A ‘learning’ year
The BCS national championship game takes place Monday and the player who is arguably the most dominant defensive force in it is a country-strong behemoth incubated in the deep South. The only plot bend would be that he plays for Notre Dame rather than Alabama.
Tuitt’s 12 sacks are the most since Justin Tuck set the season school record with 131/2 in 2003, and a year that began with a 77-yard fumble return for a touchdown against Navy ended with All-America honors and the Irish boasting their own SEC-level defense, in no small way because of a gargantuan defensive end.
“From a tangible traits standpoint, he still has a lot to work on, in terms of being the complete, fundamental player that he’s going to be,” Irish defensive coordinator Bob Diaco said. “But he’s an impact player in the games.
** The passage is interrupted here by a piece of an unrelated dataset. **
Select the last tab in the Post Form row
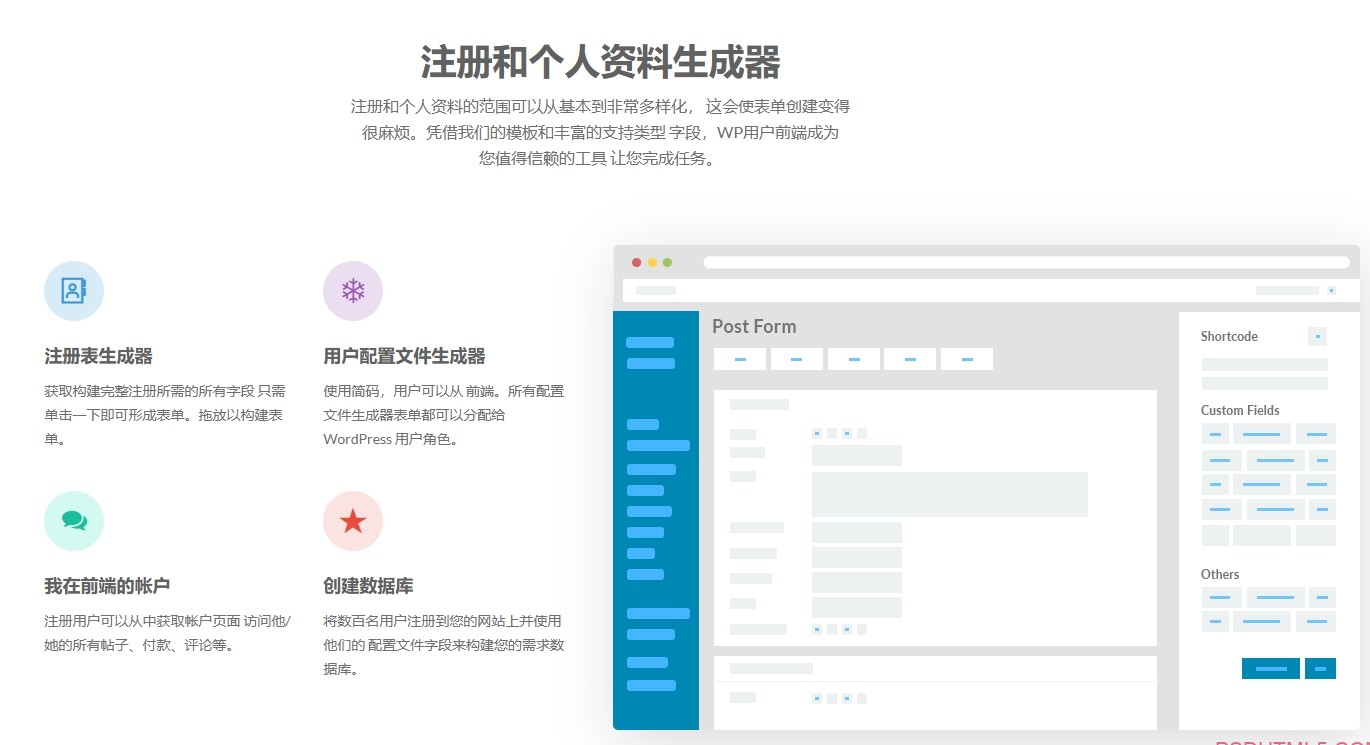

He’s hard to block. Fast, aggressive, plays with a high motor. He has been a huge impact.”
Tuitt, meanwhile, deemed this a learning year. Twelve teams on the 2013 schedule just swallowed hard.
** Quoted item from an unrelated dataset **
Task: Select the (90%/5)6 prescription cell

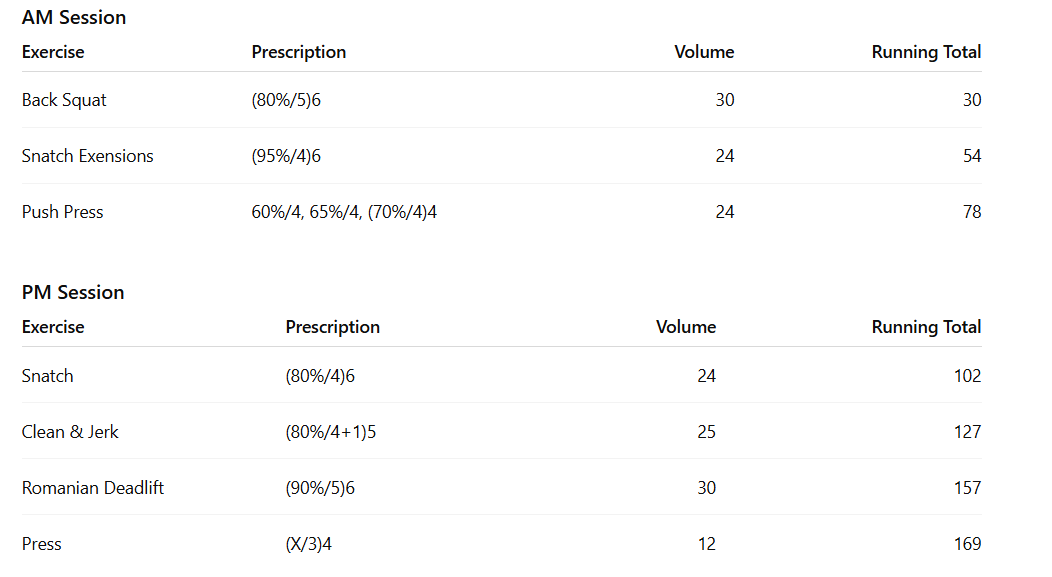Action: [x=320, y=488]
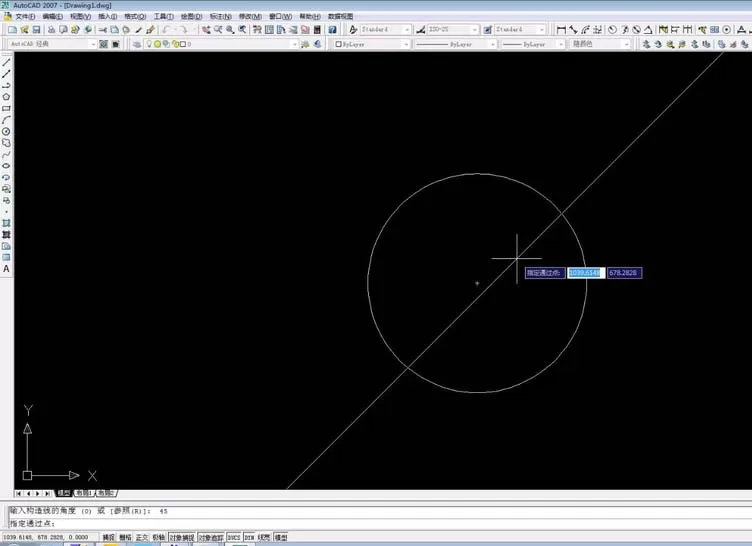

“I started this game my freshman year in high school,” Tuitt said. “I didn’t do a lot of camps, nothing like that. Every year for me is a learning experience.
“Even if that means bending my shoulder, or using my hands more, or coming off the ball quicker. Next year, heading into it, I’m going to be learning how to do more pass-rushing moves, which I’m more dominant at on different sides of the ball.”
After that breakout moment against Navy, Tuitt’s origin story became commonly known: With his mother unable to drive him to Monroe (Ga.) High School for tryouts, Tuitt walked 12 miles to get there, arriving sweat-logged and late but promised a ride from coaches after that.